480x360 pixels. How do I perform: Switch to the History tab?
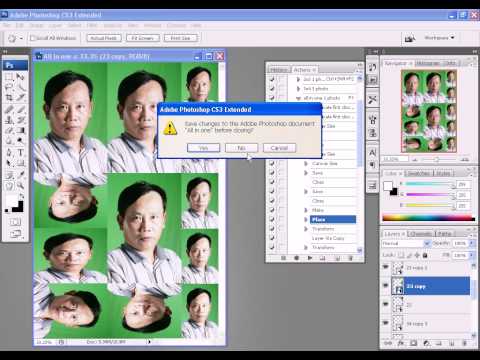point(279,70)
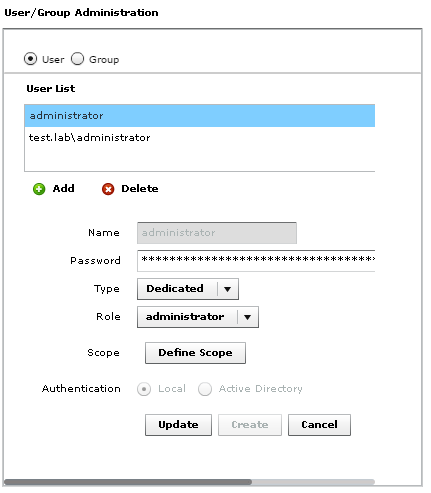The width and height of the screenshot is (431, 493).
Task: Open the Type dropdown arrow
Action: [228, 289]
#####
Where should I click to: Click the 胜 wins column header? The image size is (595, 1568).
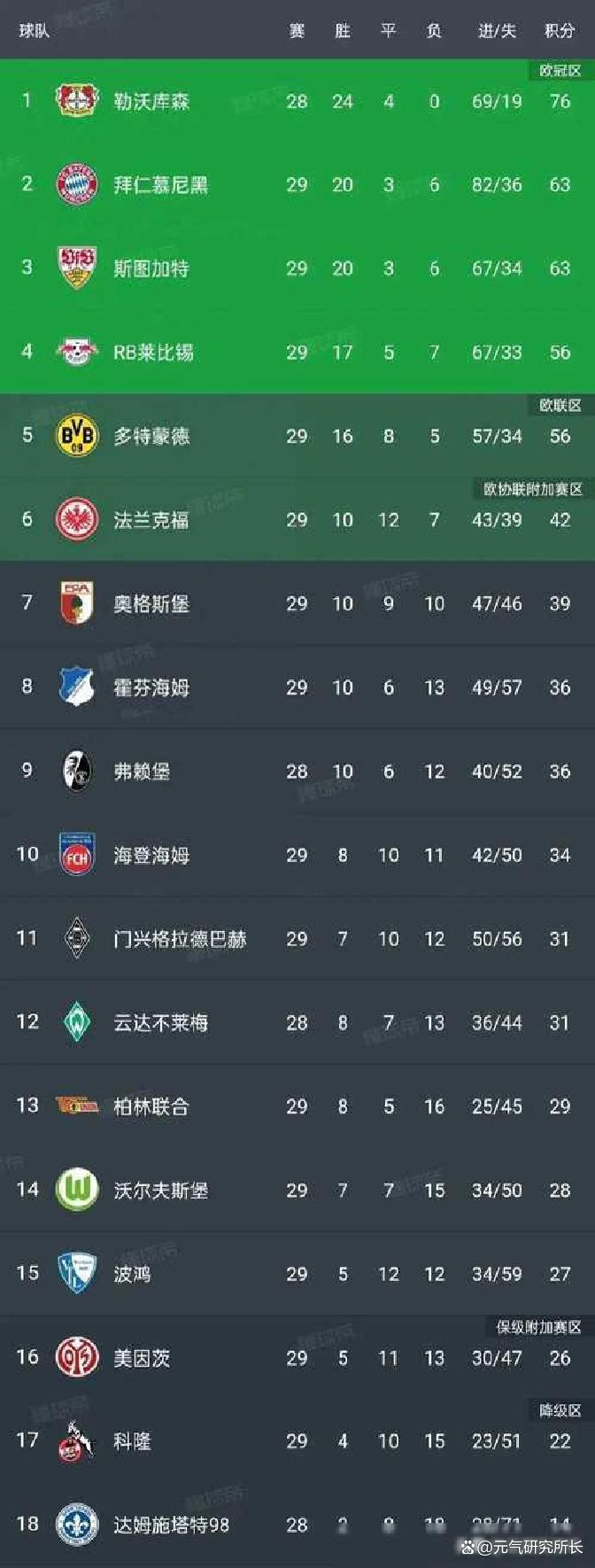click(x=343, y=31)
#####
Can you restate the records starting with the line containing "480x360 pixels. How" and going on through the line containing "Action: [228, 289]", with "History" swapped for "Settings", all else unchanged and the pictures left out?

480x360 pixels. How do I perform: Switch to the Settings tab?
point(279,70)
The width and height of the screenshot is (431, 493).
Task: Open the Type dropdown arrow
Action: [228, 289]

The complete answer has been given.